Extracted records
Segment Open

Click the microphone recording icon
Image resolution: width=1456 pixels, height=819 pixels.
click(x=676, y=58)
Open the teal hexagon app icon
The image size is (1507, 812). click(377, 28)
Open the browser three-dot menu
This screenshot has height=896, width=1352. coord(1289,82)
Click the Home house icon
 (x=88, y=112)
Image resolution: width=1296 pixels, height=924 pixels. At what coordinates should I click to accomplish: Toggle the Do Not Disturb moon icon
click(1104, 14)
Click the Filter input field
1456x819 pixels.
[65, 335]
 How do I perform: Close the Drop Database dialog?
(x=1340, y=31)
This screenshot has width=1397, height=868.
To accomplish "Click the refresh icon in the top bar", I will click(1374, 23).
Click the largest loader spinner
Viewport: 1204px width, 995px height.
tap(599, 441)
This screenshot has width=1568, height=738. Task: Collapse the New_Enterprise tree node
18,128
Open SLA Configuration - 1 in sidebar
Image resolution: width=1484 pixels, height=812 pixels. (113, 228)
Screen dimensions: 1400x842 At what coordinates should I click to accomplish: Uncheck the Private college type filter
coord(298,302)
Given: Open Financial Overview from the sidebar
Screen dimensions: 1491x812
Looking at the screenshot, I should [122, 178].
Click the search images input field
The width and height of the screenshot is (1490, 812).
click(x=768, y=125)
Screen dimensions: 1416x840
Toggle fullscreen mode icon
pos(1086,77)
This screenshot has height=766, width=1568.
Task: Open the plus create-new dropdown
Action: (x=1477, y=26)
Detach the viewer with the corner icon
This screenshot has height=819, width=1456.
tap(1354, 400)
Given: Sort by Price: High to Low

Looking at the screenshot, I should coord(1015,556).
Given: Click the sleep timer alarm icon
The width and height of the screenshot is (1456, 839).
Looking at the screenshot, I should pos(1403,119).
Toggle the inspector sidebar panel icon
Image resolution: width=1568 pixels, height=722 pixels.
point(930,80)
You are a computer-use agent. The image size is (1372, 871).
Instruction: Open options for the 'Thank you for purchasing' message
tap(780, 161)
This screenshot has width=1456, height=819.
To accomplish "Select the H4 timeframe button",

Segment Closed

▶ [Problem requirements] Quote each line above in full, word for word.

▶ [Answer to the problem]
Click the microphone recording icon
Image resolution: width=1456 pixels, height=819 pixels.
click(x=676, y=58)
Open the teal hexagon app icon
The image size is (1507, 812). click(377, 28)
Open the browser three-dot menu
This screenshot has height=896, width=1352. coord(1289,82)
Click the Home house icon
 (x=88, y=112)
Image resolution: width=1296 pixels, height=924 pixels. At what coordinates should I click to accomplish: Toggle the Do Not Disturb moon icon
click(1104, 14)
Click the Filter input field
1456x819 pixels.
[65, 335]
 How do I perform: Close the Drop Database dialog?
(x=1340, y=31)
This screenshot has width=1397, height=868.
To accomplish "Click the refresh icon in the top bar", I will click(1374, 23).
Click the largest loader spinner
Viewport: 1204px width, 995px height.
tap(599, 441)
This screenshot has width=1568, height=738. Task: Collapse the New_Enterprise tree node
18,128
Open SLA Configuration - 1 in sidebar
Image resolution: width=1484 pixels, height=812 pixels. (113, 228)
Screen dimensions: 1400x842 At what coordinates should I click to accomplish: Uncheck the Private college type filter
coord(298,302)
Given: Open Financial Overview from the sidebar
Screen dimensions: 1491x812
Looking at the screenshot, I should [122, 178].
Click the search images input field
The width and height of the screenshot is (1490, 812).
click(x=768, y=125)
Screen dimensions: 1416x840
Toggle fullscreen mode icon
pos(1086,77)
This screenshot has height=766, width=1568.
Task: Open the plus create-new dropdown
Action: (x=1477, y=26)
Detach the viewer with the corner icon
This screenshot has height=819, width=1456.
tap(1354, 400)
Given: Sort by Price: High to Low

Looking at the screenshot, I should coord(1015,556).
Given: Click the sleep timer alarm icon
The width and height of the screenshot is (1456, 839).
Looking at the screenshot, I should pos(1403,119).
Toggle the inspector sidebar panel icon
Image resolution: width=1568 pixels, height=722 pixels.
point(930,80)
You are a computer-use agent. The image size is (1372, 871).
Instruction: Open options for the 'Thank you for purchasing' message
tap(780, 161)
This screenshot has width=1456, height=819.
To accomplish "Select the H4 timeframe button",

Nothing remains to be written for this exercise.